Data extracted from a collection

************

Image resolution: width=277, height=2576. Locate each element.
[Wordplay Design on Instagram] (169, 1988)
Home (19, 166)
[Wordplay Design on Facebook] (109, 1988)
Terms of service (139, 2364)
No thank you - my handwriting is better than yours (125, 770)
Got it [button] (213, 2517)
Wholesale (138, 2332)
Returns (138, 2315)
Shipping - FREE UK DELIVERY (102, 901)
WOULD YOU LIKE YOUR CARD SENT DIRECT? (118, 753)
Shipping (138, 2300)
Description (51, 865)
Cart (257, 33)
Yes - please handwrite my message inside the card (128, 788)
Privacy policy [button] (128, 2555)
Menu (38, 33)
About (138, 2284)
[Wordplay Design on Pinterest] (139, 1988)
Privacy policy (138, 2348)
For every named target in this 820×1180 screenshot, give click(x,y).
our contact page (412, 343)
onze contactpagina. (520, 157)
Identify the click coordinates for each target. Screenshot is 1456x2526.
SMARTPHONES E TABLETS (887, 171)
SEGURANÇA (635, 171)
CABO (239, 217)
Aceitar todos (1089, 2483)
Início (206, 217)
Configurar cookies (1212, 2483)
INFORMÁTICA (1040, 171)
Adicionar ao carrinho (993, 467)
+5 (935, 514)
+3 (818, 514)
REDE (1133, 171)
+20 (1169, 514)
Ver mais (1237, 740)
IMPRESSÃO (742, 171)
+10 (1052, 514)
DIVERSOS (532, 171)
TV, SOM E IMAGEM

************

Would you repeat each of the records above exactly?

# RESPONSE
Image resolution: width=277, height=2576. Locate each element.
[Wordplay Design on Instagram] (169, 1988)
Home (19, 166)
[Wordplay Design on Facebook] (109, 1988)
Terms of service (139, 2364)
No thank you - my handwriting is better than yours (125, 770)
Got it [button] (213, 2517)
Wholesale (138, 2332)
Returns (138, 2315)
Shipping - FREE UK DELIVERY (102, 901)
WOULD YOU LIKE YOUR CARD SENT DIRECT? (118, 753)
Shipping (138, 2300)
Description (51, 865)
Cart (257, 33)
Yes - please handwrite my message inside the card (128, 788)
Privacy policy [button] (128, 2555)
Menu (38, 33)
About (138, 2284)
[Wordplay Design on Pinterest] (139, 1988)
Privacy policy (138, 2348)
For every named target in this 820×1180 screenshot, give click(x,y).
our contact page (412, 343)
onze contactpagina. (520, 157)
Identify the click coordinates for each target. Screenshot is 1456x2526.
SMARTPHONES E TABLETS (887, 171)
SEGURANÇA (635, 171)
CABO (239, 217)
Aceitar todos (1089, 2483)
Início (206, 217)
Configurar cookies (1212, 2483)
INFORMÁTICA (1040, 171)
Adicionar ao carrinho (993, 467)
+5 (935, 514)
+3 (818, 514)
REDE (1133, 171)
+20 (1169, 514)
Ver mais (1237, 740)
IMPRESSÃO (742, 171)
+10 (1052, 514)
DIVERSOS (532, 171)
TV, SOM E IMAGEM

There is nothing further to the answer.